#### Task description
Leaving out the pictures, print exactly the lines from the one holding "Screen dimensions: 720x477" to the last line of the entries below, both included, and nothing more.

-- The input follows --

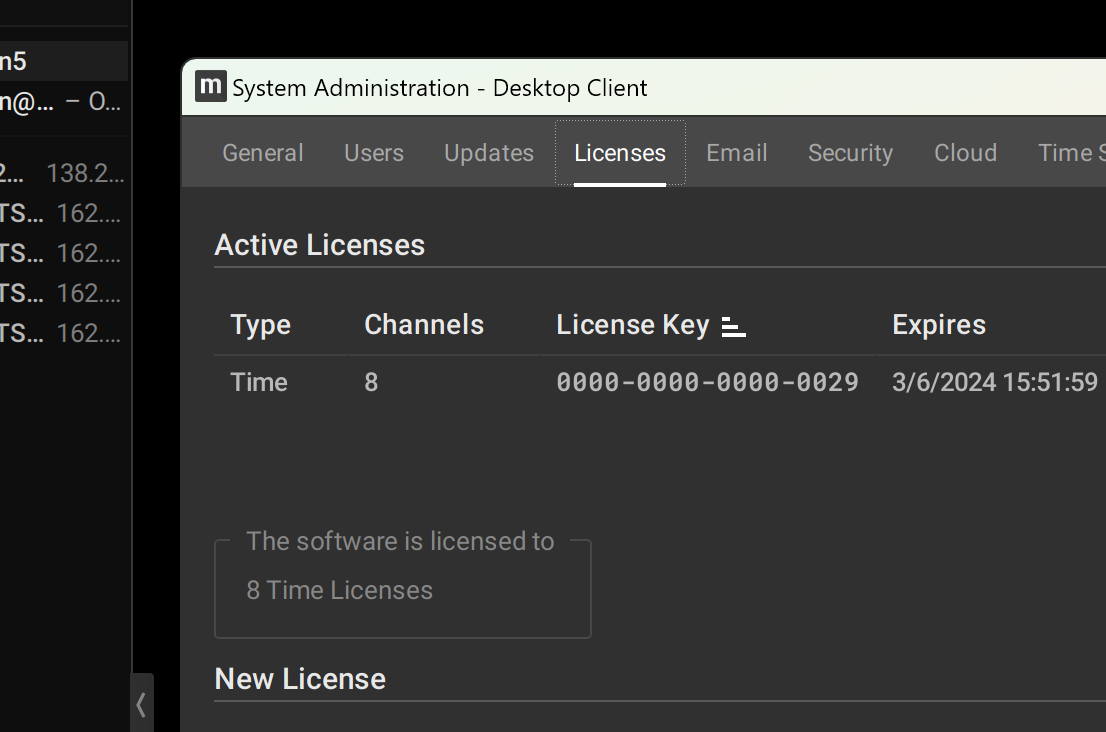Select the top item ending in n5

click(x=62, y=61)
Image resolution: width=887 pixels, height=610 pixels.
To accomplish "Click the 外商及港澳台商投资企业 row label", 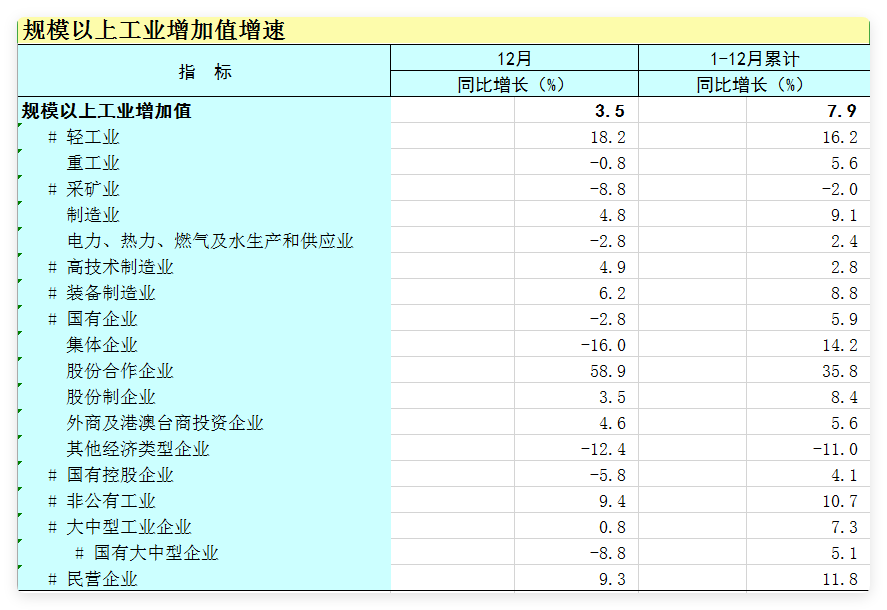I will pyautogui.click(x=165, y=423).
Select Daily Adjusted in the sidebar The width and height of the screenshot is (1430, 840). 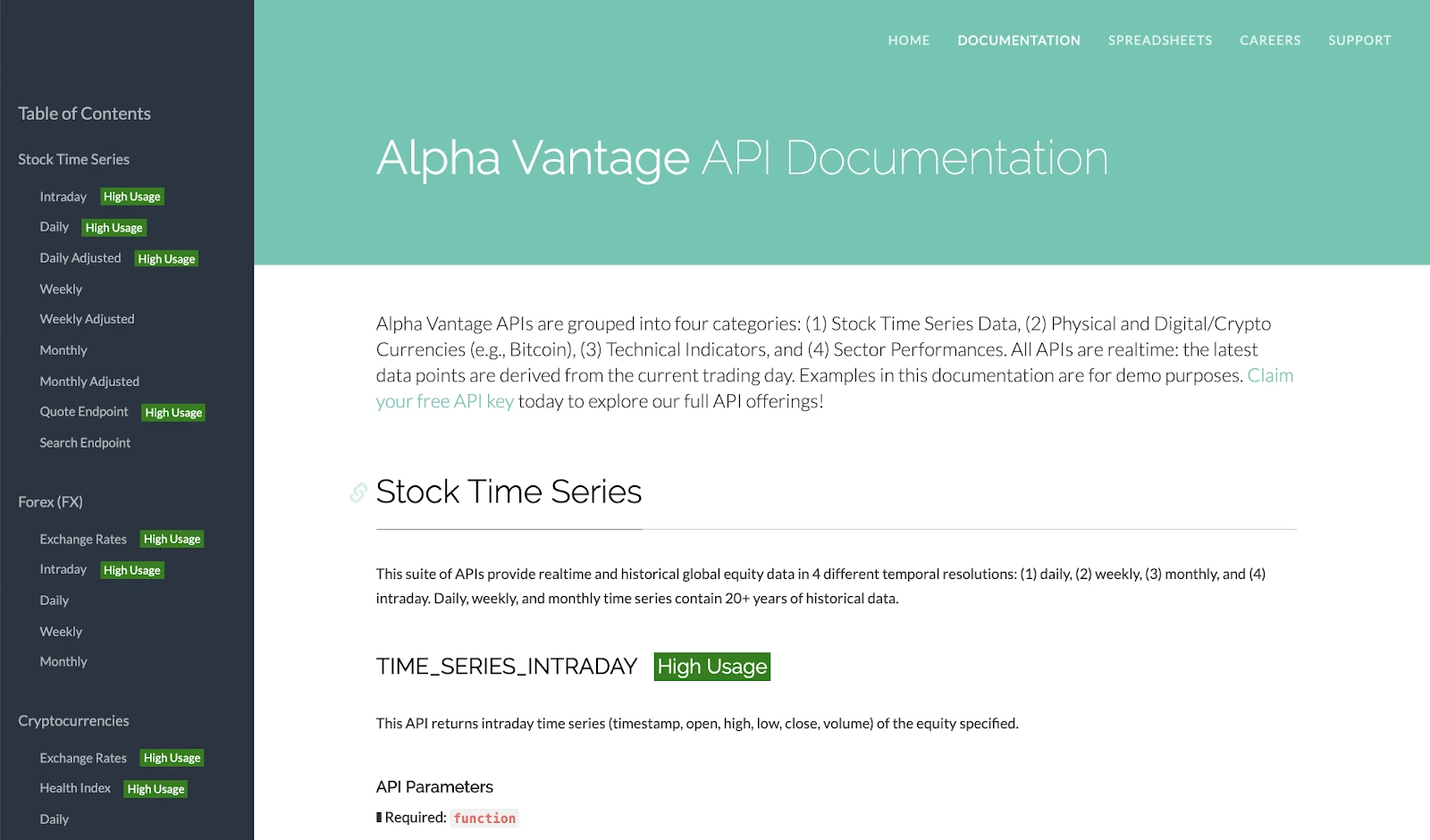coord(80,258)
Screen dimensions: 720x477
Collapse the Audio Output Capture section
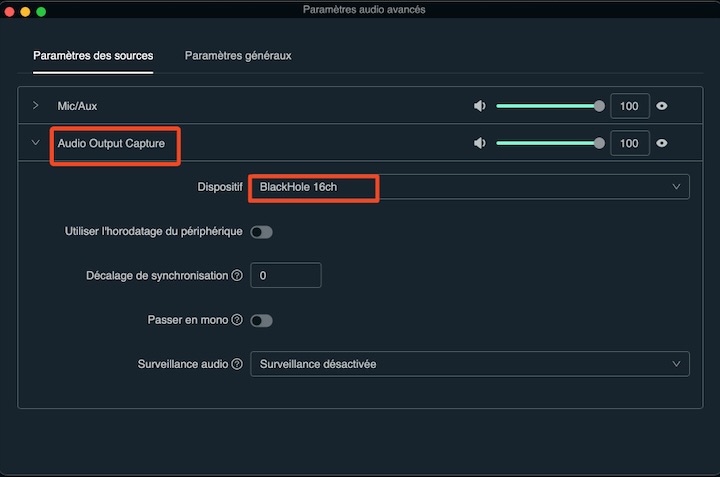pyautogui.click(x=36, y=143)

-- The input concluded --

#### Response below
Screen dimensions: 720x477
Collapse the Audio Output Capture section
pyautogui.click(x=36, y=143)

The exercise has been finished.